The case for delayed surgery
The current evidence seems to show that surgery does not change the final outcome. It is important to remember that the outcome is a mean, i.e. a mix of poor and good outcomes. My guess is that most do well, and a few do poorly†. If we compare two cases that do poorly, one after surgery and one without surgery, it it is most likely easier to help the latter by trying the surgical option.
† it is surprisingly hard to find a histogram of the outcomes in any of the studies.
Why not be smarter about which patients to operate?
There have been attempts at identifying patients that do poorly with predictor variables such as shortening, Z-fractures, scapula position… the evidence that I’ve seen on the subject is, at best, a weak hint for which patients we should follow more closely . If you believe that you are a surgeon that is better at this than your peers, or that you are a patients that does not fit the RCTs mentioned, then please consider that you may suffer from better-than-the-average syndrome.
Prediction is hard and our intuition is often wrong. This does not translate into that if you choose treatment A instead of B everything will be fine, you can only increase your chances of being fine. Life is about accepting risk and that bad things may happen even though the risk estimates were on our side.
Why is it so hard to fix a simple clavicle!?
It is sometimes easy to forget that we’re new to surgery. We are trying to beat evolution that has had millions of years to figure out how to heal bones. The clavicle fracture has furthermore been put under a lot of selection pressure since:
- it is common
- often occurs at a young age
- it is hard to survive with only one arm
Our bodies have therefore most likely found a good way of dealing with this injury. We may not be fully restored afterwards, but this doesn’t mean that a new fancy plate/nail will make it better.
- A mid-shaft fracture will most likely fare equally well without surgery
- Some patients may suffer residual issues
- Non-unions are rarer with surgery but surgery has its own down-sides
…even Nowak and his team seem to have come to the same conclusion, see their paper titled “Overtreatment of displaced midshaft clavicle fractures” .

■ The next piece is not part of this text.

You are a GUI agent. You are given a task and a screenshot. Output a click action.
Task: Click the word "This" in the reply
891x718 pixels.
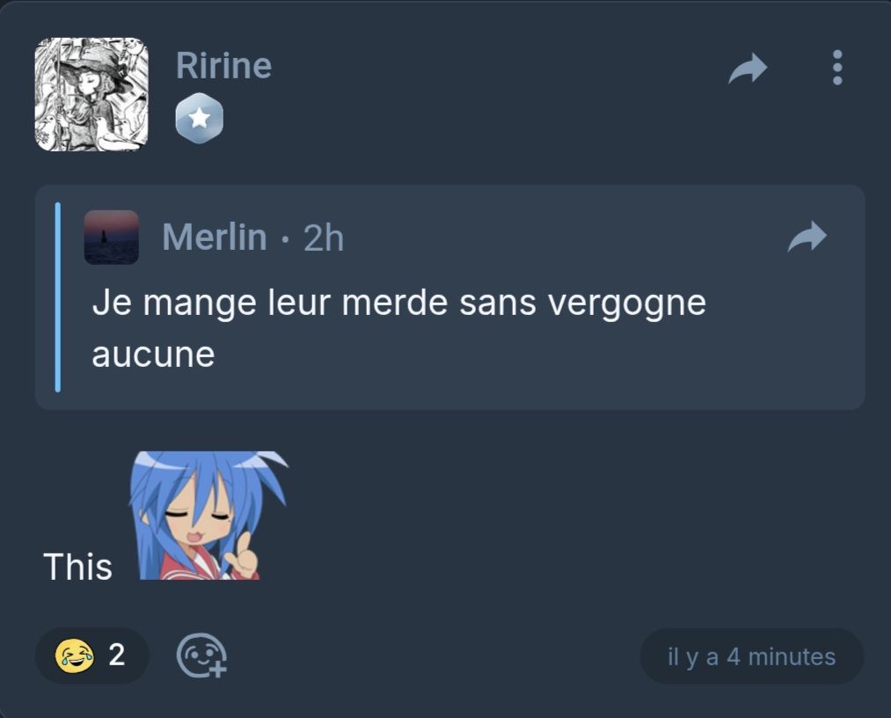[77, 567]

 J. Nowak, M. Holgersson, and S. Larsson, “Can we predict long-term sequelae after fractures of the clavicle based on initial findings? A prospective study with nine to ten years of follow-up”, J. Shoulder Elbow Surg., vol. 13, no. 5, pp. 479–486, Sep. 2004.
 J. M. Hill, M. H. McGuire, and L. A. Crosby, “Closed Treatment of Displaced Middle-Third Fractures of the Clavicle Gives Poor Results”, J Bone Jt. Surg Br, vol. 79–B, no. 4, pp. 537–538, Jul. 1997.
 S. Woltz, P. Krijnen, and I. B. Schipper, “Plate Fixation Versus Nonoperative Treatment for Displaced Midshaft Clavicular Fractures: A Meta-Analysis of Randomized Controlled Trials”, J. Bone Jt. Surg., vol. 99, no. 12, pp. 1051–1057, Jun. 2017.
 M. J. S. Tamaoki, F. T. Matsunaga, A. R. F. da Costa, N. A. Netto, M. H. Matsumoto, and J. C. Belloti, “Treatment of Displaced Midshaft Clavicle Fractures: Figure-of-Eight Harness Versus Anterior Plate Osteosynthesis”, J. Bone Jt. Surg., vol. 99, no. 14, pp. 1159–1165, Jul. 2017.
 A. Jørgensen, A. Troelsen, and I. Ban, “Predictors associated with nonunion and symptomatic malunion following non-operative treatment of displaced midshaft clavicle fractures–a systematic review of the literature”, Int Orthop, vol. 38, no. 12, pp. 2543–2549, Dec. 2014.
 I. Ban, J. Nowak, K. Virtanen, and A. Troelsen, “Overtreatment of displaced midshaft clavicle fractures”, Acta Orthop., vol. 87, no. 6, pp. 541–545, Nov. 2016.